NASA astronauts are required to pass military water survival training, pass a flying syllabus, and become SCUBA qualified, which includes a swim test. They also have to successfully complete training on the systems that run the International Space Station, extravehicular activity skills training for spacewalks, robotics skills training, and aircraft flight readiness training.
Thanks to quickanddirtytips for NASA’s list, but don’t despair. The Russians have suspended their tourist program, but maybe you can come up with the $250,000 ticket price for a short tourist hop with Virgin Galactic… sometime soon. Various startups will compete for your fare… sometime not quite as soon. Keep an eye on Elon Musk. He may offer a trip around the Moon or even to Mars. It wouldn’t hurt to make friends with a billionaire now so you’re ready.

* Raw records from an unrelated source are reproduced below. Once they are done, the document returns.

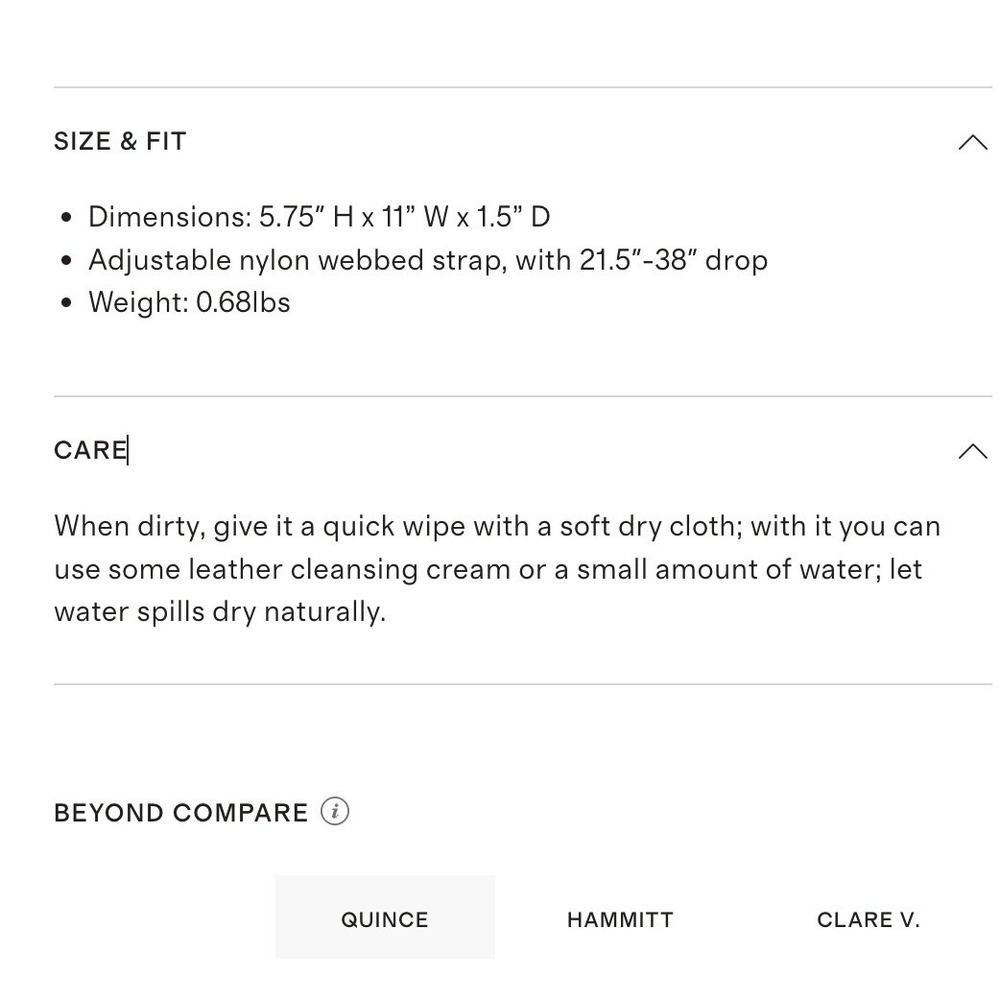Image resolution: width=1000 pixels, height=1000 pixels.
Task: Click the '21.5"-38" drop' text
Action: click(x=673, y=260)
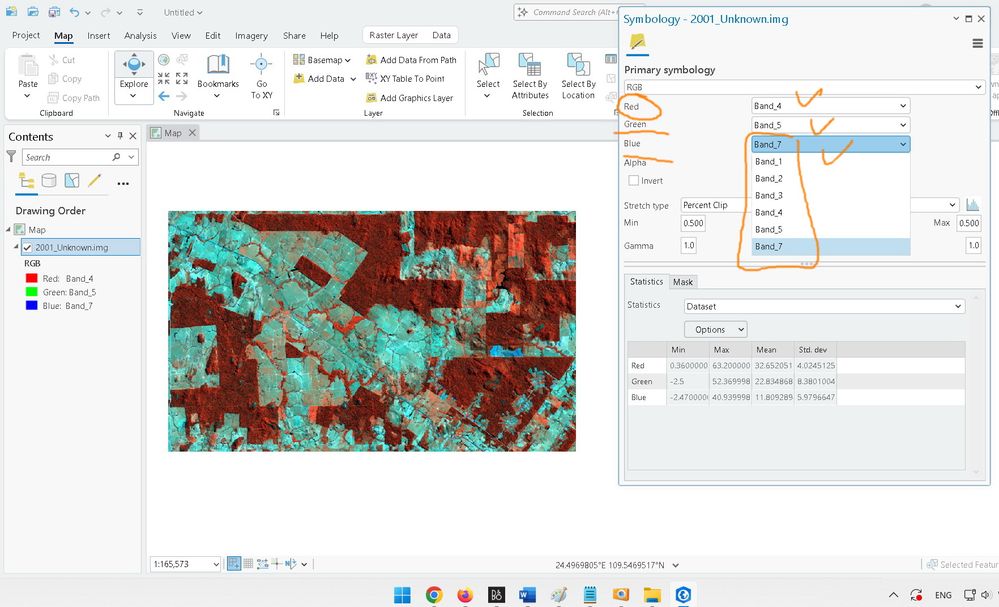This screenshot has width=999, height=607.
Task: Click the Gamma value input field
Action: pyautogui.click(x=689, y=246)
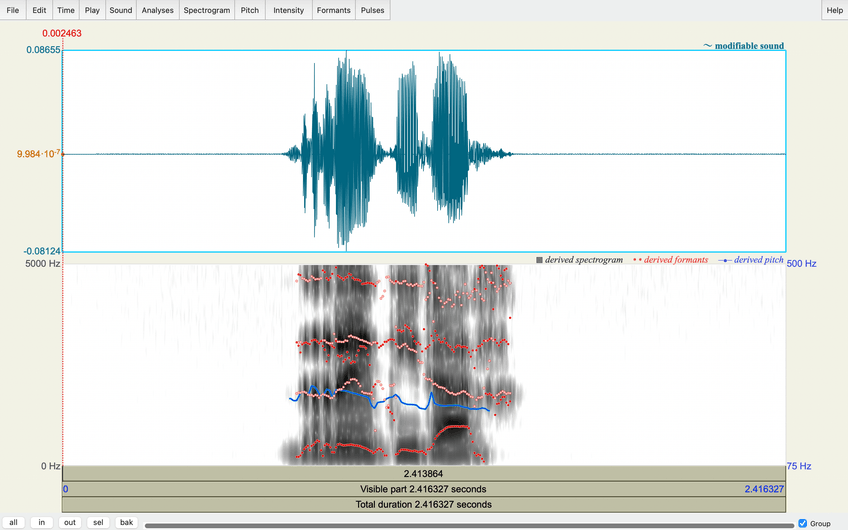Expand the Spectrogram menu

[x=207, y=10]
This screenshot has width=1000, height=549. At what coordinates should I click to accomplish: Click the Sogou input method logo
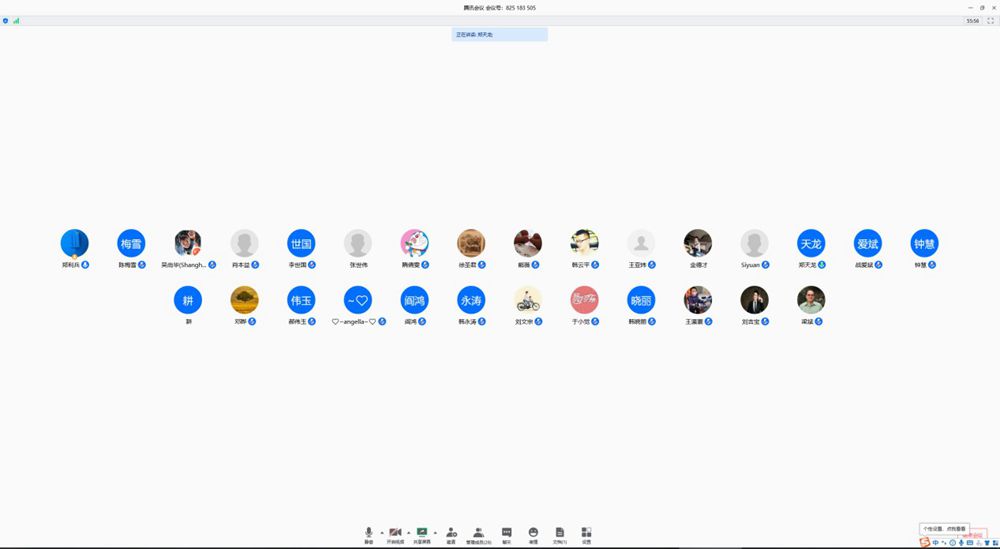click(x=925, y=542)
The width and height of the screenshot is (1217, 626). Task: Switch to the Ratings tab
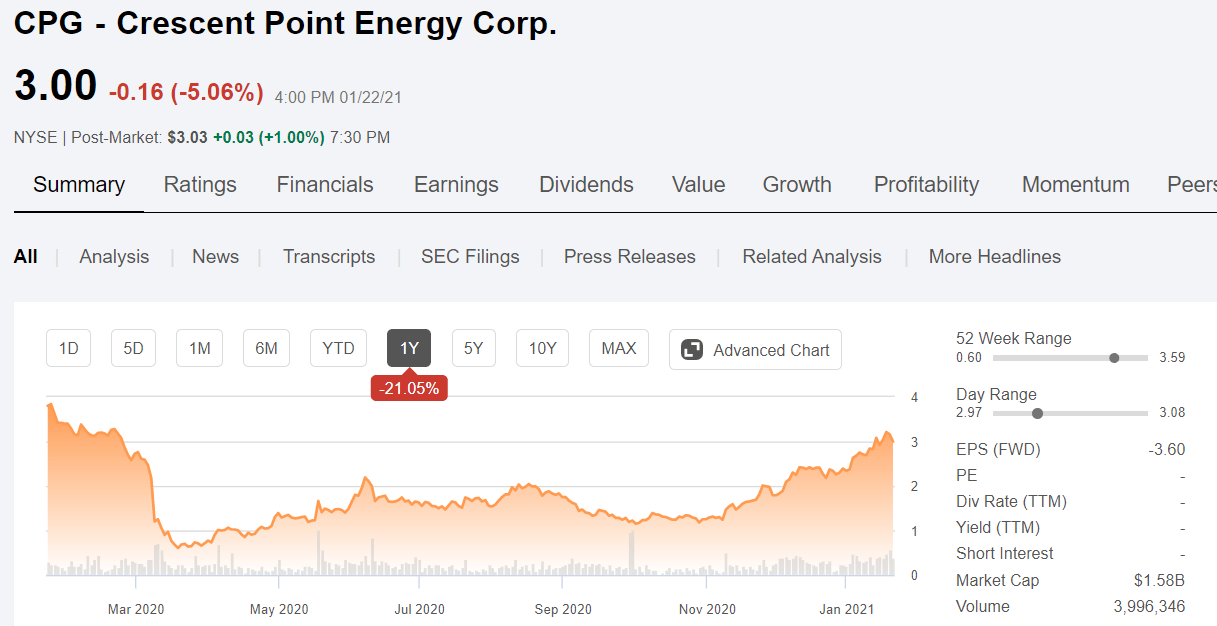pyautogui.click(x=199, y=184)
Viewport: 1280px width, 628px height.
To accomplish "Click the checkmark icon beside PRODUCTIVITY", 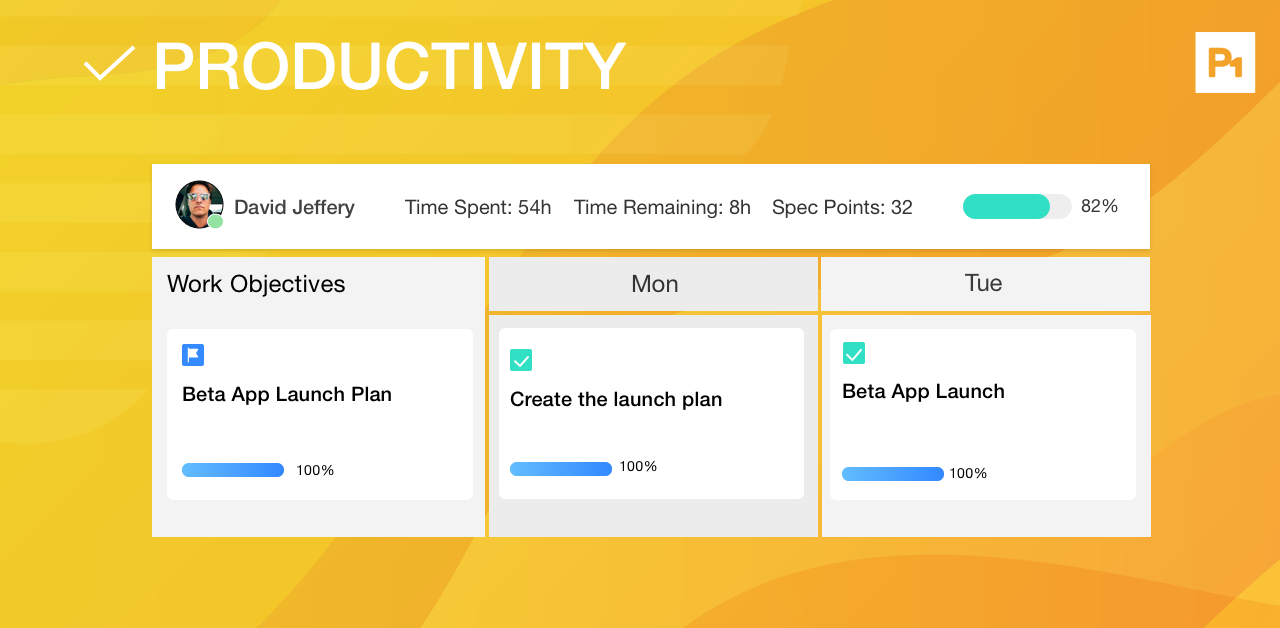I will click(x=109, y=64).
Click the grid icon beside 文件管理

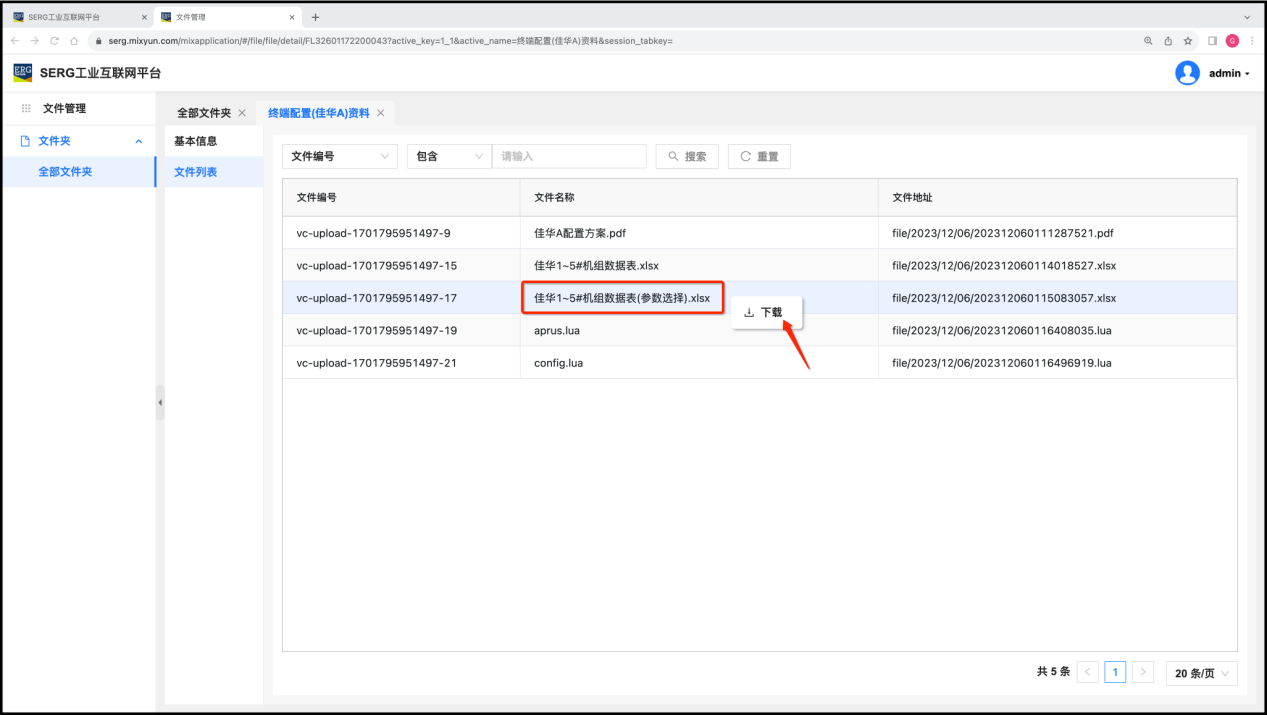click(26, 108)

The launch window for NASA’s next Mars rover opens in a month, on July 20th. Headed to a crater that once contained a liquid water lake, will it find biosignatures? That is, evidence of life? Before we worry about that, will it land safely? The curse of Mars still nibbles at my mind.
The world that we see
Can’t show, normally,
Because of gravity.
So Einstein and Bose,
A century ago,
Said get atoms cold,
Really, really cold.
Now those NASA imps
Gives us all a glimpse,
Coming to grips
With quantum tricks.
A tool for you and me,
Created so cleverly,
To parse relativity
And search for dark energy.
Calculate the transition temperature for yourself 😉
A team of NASA scientists unveiled the first results from BEC (Bose Einstein Condensate) experiments aboard the International Space Station, where particles can be manipulated free from Earthly constraints, creating the fifth state of matter.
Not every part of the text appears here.